First Person Point of View • First Person Point of View • The narrator is a character in the story (unlike omniscient point of view). • The narrator talks to us, using “I,” the first-person pronoun. • Readers get a personal view of what is happening from a first-person narrator, but we know ONLY what he or she thinks and experiences and is able – or chooses – to tell us. • Persona– a mask or a voice for a first-person narrator. • Readers should always question whether a first-person narrator is credible (can be trusted). • An unreliable narrator is biased and does not (or cannot) tell the truth.
First Person Point of View • Example of First Person Point of View: • Oh, Man! Just as I was finally dozing off, he starts playing that stupid saxophone. I’ve already been fired from one job because I fell asleep on the night shift. Now it’s going to happen again. I don’t know which sounds worse, that tone-deaf saxophonist or that yowling dog. I’m going to call the police.

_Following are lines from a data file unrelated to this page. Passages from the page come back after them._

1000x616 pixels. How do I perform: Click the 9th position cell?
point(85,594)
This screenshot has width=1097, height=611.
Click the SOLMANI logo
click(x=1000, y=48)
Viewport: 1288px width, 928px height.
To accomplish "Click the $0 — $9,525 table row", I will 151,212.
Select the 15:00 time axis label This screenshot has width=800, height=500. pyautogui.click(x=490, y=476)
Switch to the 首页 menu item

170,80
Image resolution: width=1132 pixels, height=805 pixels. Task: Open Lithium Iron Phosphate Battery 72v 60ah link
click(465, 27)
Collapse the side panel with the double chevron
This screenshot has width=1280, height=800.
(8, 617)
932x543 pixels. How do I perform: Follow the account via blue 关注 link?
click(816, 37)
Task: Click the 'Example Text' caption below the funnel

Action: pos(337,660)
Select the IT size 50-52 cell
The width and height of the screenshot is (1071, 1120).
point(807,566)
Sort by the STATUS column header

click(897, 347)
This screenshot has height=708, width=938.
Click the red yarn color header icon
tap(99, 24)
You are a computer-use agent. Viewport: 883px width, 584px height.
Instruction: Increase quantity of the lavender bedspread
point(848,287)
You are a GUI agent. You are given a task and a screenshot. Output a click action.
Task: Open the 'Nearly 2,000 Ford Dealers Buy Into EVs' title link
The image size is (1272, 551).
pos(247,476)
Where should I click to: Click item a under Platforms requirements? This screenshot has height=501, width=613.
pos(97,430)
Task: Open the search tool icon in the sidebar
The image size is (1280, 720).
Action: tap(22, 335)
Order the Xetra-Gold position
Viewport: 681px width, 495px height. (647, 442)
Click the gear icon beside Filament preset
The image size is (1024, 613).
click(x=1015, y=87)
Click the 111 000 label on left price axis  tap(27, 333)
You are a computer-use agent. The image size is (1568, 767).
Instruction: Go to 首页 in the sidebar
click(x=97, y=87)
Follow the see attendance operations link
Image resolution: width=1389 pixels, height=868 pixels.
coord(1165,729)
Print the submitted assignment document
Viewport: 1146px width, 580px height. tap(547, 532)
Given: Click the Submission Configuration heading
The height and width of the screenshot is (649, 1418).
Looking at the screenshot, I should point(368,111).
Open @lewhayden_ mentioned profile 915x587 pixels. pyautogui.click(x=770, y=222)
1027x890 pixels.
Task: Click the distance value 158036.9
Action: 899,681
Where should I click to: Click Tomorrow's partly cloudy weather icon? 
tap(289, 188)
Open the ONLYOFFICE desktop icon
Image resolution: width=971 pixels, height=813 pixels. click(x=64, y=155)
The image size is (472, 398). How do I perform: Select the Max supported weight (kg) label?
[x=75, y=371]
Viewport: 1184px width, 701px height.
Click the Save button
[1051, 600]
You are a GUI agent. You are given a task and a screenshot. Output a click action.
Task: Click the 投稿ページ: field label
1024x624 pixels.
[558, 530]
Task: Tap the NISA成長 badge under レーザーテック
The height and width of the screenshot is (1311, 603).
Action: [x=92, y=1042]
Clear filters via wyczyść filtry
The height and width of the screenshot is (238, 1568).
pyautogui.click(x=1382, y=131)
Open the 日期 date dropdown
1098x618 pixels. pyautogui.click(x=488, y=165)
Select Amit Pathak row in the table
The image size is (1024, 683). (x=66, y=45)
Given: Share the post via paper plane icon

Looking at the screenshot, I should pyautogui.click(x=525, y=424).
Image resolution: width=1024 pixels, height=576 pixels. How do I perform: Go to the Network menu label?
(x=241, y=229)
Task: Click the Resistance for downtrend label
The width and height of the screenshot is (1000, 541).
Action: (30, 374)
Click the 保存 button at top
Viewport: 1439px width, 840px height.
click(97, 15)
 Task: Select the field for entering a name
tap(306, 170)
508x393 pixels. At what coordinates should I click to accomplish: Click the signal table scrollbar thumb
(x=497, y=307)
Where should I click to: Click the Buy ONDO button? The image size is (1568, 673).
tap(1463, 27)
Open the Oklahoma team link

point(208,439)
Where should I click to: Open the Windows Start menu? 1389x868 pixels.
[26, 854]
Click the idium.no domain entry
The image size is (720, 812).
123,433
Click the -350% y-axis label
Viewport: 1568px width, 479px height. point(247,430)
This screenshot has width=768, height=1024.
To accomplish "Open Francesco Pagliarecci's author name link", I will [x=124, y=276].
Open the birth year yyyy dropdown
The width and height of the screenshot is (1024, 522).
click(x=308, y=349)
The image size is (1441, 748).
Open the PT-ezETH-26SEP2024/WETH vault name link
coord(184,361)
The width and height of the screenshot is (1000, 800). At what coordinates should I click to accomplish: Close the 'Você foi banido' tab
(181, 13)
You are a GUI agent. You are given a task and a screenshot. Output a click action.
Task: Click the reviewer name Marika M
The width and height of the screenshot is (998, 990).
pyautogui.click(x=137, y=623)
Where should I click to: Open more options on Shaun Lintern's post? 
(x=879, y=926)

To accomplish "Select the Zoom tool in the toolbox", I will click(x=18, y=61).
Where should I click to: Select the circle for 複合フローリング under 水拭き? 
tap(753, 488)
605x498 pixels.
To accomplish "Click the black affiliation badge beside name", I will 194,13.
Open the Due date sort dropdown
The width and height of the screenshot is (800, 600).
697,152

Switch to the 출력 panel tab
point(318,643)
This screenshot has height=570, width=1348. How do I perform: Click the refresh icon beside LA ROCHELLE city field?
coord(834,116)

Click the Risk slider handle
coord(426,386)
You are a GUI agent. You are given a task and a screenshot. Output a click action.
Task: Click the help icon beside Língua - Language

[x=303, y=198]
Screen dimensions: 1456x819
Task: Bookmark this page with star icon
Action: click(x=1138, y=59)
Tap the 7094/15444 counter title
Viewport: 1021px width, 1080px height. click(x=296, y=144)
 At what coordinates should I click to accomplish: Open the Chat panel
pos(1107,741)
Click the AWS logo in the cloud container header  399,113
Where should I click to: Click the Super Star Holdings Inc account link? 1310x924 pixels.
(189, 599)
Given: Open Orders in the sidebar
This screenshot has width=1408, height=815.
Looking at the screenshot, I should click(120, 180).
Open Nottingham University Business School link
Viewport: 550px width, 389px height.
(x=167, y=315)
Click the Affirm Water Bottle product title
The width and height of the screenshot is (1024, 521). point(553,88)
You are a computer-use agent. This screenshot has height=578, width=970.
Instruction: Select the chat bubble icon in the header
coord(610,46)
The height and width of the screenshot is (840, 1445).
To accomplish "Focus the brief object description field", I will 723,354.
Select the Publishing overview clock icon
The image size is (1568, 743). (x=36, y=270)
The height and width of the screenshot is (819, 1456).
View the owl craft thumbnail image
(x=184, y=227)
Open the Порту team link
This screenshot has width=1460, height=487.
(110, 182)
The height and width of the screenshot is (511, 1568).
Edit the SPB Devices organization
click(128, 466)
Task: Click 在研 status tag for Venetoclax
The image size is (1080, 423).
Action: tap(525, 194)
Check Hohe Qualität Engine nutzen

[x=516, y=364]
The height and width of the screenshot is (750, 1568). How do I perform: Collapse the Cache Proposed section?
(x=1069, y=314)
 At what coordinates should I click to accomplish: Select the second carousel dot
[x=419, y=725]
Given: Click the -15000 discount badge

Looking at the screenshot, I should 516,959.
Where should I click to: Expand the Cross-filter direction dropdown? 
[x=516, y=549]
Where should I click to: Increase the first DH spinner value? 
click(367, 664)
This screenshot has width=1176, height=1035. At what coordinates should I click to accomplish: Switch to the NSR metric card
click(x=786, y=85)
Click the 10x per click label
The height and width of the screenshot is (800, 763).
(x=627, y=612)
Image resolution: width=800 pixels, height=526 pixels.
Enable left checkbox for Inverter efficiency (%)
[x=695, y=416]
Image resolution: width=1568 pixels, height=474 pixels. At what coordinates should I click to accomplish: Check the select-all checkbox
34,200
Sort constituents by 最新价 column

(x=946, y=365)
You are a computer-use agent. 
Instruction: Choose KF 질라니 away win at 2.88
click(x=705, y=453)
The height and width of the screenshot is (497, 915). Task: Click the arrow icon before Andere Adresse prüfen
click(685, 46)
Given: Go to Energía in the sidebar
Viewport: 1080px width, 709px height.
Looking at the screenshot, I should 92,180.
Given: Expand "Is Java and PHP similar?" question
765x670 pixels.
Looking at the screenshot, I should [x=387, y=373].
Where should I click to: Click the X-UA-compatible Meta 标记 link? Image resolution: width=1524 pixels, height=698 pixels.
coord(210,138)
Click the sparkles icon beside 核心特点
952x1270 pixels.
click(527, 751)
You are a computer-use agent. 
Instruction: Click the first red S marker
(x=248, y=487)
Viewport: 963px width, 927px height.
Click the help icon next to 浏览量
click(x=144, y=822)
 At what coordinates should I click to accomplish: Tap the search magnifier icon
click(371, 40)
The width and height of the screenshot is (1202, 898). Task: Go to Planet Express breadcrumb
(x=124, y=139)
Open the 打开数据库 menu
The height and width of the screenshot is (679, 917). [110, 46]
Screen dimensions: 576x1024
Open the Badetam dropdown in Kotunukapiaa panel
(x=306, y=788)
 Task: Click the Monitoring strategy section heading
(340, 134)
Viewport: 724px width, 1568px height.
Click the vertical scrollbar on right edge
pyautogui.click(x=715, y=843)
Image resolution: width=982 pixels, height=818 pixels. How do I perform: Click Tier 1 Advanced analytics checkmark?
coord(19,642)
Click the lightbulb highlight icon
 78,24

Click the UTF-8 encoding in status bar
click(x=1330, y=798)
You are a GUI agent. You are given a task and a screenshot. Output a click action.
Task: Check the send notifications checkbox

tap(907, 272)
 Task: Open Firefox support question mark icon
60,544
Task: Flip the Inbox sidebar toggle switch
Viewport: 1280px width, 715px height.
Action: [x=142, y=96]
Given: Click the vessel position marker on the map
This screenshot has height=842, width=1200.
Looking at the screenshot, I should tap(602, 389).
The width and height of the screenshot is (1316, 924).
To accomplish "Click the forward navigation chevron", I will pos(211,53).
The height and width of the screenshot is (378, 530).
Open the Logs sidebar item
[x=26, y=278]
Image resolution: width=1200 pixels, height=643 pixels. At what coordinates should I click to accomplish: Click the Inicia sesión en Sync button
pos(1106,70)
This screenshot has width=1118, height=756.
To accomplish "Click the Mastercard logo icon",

Third Person Limited Point of View • Third Person Limited Point of View • The storyteller zooms in on just one character but talks about the character in the third person, using he or she. • Readers learn one character’s reactions to everything that happens in the story, but what we know about other characters is limited.
Third Person Limited Point of View • Example of Third Person Limited Point of View: • He found a good spot in front of Park View Apartments and started playing soulfully on his sax. He wanted an audience and needed money. After one song, he spotted a cute girl at a window, applauding madly. A dog howled with the music, but the sax player let him stay, hoping the dog might attract some donations. Then he heard a man yelling about calling the police – clearly not a music lover.
Narrator & Voice • Tone • Attitude a speaker or author uses toward a subject, character, or audience. • Tone can be described in a single word – typically an adjective. • Examples: joyous, somber, humorous, serious, angry, mellow, ironic, etc…. • If you change a story’s point of view, you may change the tone as well. • For example: how might the tone of the saxophonist’s story be different if the young woman were telling the story instead of the man in pajamas?
Narrator & Voice • Voice • The writer’s use of language and overall style • Voice is created by the writer’s tone and choice of words (diction). • You can often identify the author of a piece of writing from the voice • The narrators voice can affect our view of characters and plot, and shape the tone of the story as a whole. • Writers will often switch voices on purpose, or their voice may change over time, but usually a writer’s voice remains the same from work to work • In fiction, narrators can also be said to have a voice, which is created by their manner of speaking, word choice, and tone.